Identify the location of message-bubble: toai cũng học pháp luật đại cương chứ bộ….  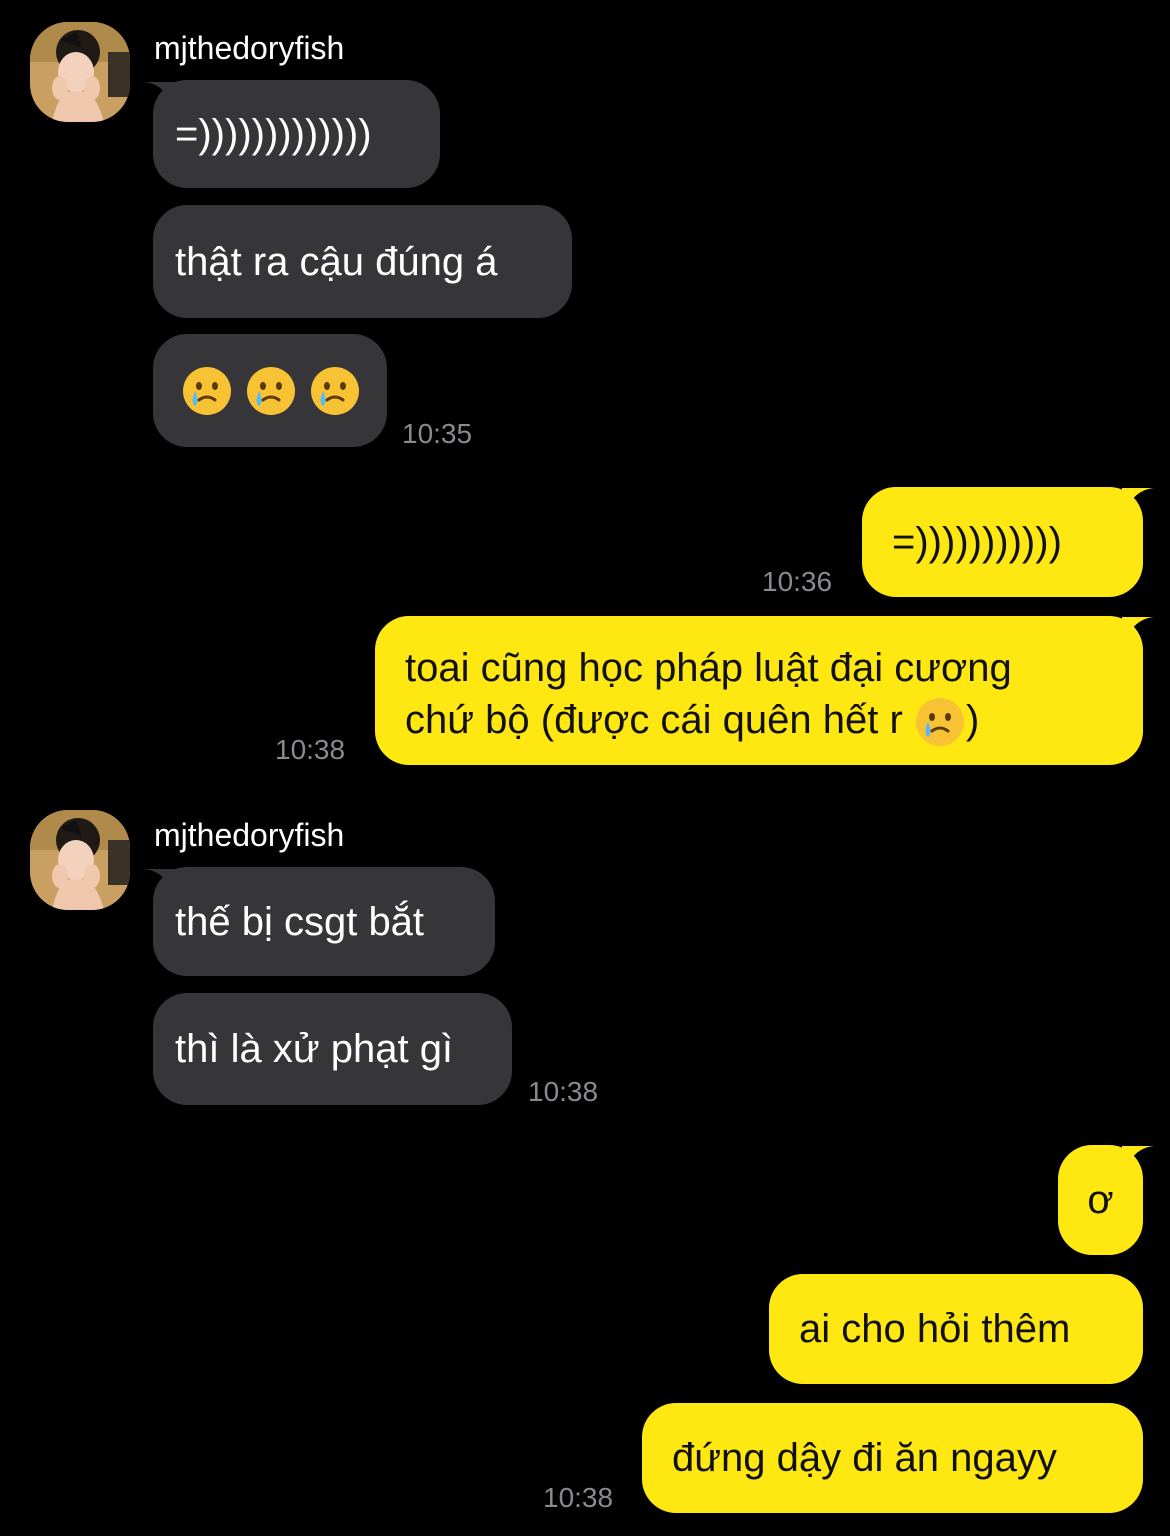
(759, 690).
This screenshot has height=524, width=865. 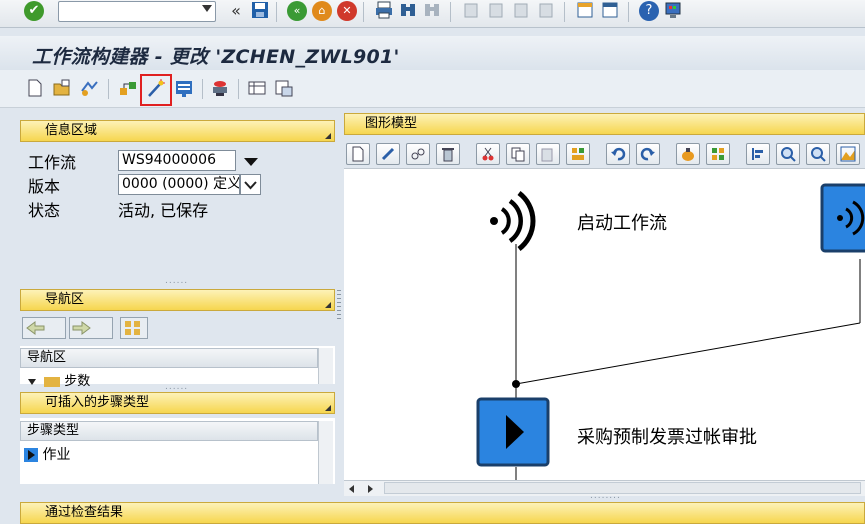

...

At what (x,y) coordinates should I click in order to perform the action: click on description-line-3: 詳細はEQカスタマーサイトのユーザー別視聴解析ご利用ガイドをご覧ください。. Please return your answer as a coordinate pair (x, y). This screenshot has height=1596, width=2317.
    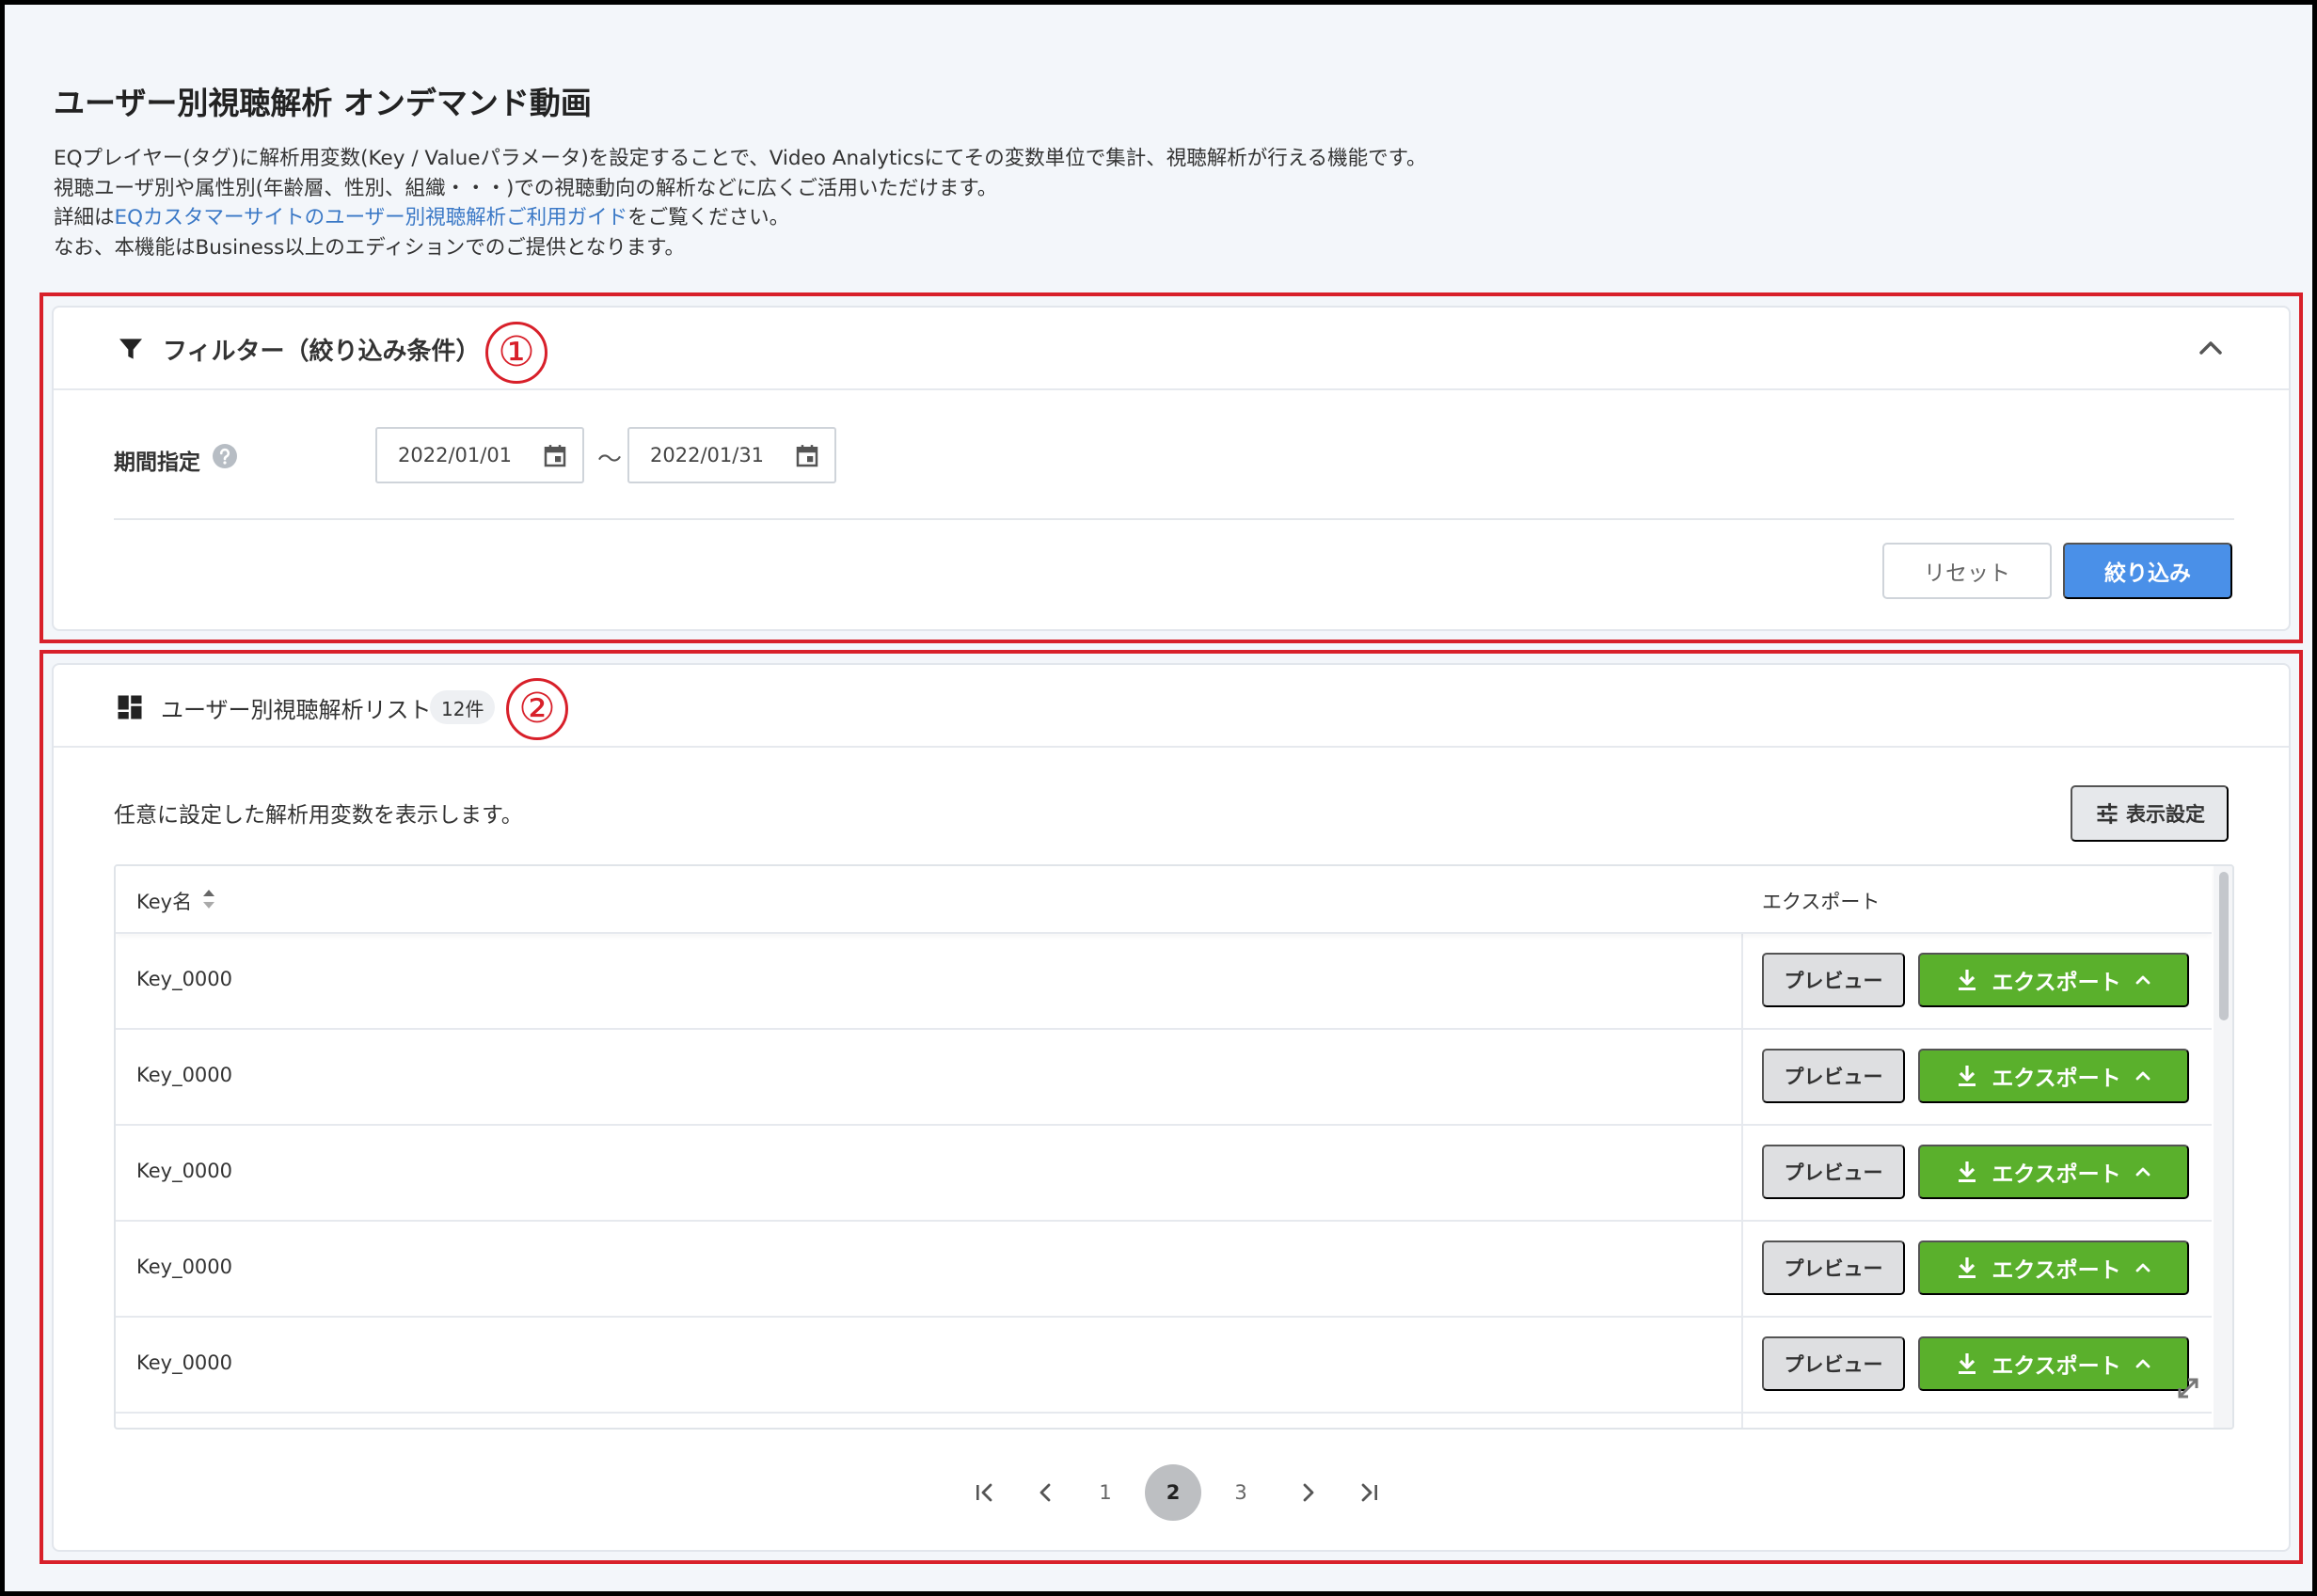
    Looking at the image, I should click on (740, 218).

...

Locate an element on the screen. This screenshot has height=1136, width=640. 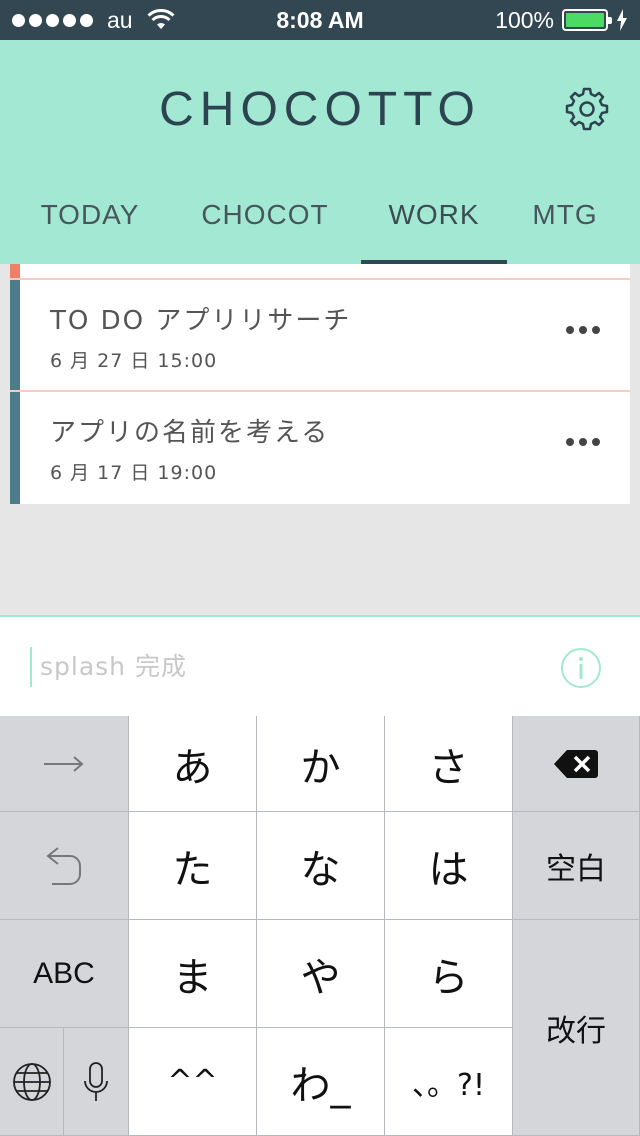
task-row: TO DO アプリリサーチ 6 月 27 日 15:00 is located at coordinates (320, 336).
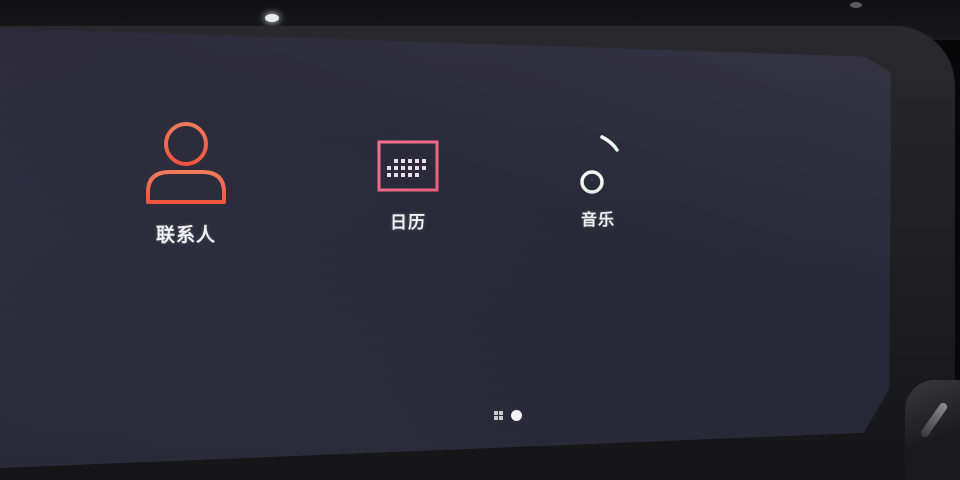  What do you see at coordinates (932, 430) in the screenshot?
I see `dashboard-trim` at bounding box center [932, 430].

**WHAT IS REQUIRED**
Rewrite the records from the line with "Locate an element" to the line with "center [932, 430].", both included, swapping "on the screen" for "in the window" and leaving everything else unchanged. Give only those lines, and leave the pictures out.

**ANSWER FOR THIS EXERCISE**
Locate an element in the window. This screenshot has height=1136, width=640. 
task-row: TO DO アプリリサーチ 6 月 27 日 15:00 is located at coordinates (320, 336).
  What do you see at coordinates (932, 430) in the screenshot?
I see `dashboard-trim` at bounding box center [932, 430].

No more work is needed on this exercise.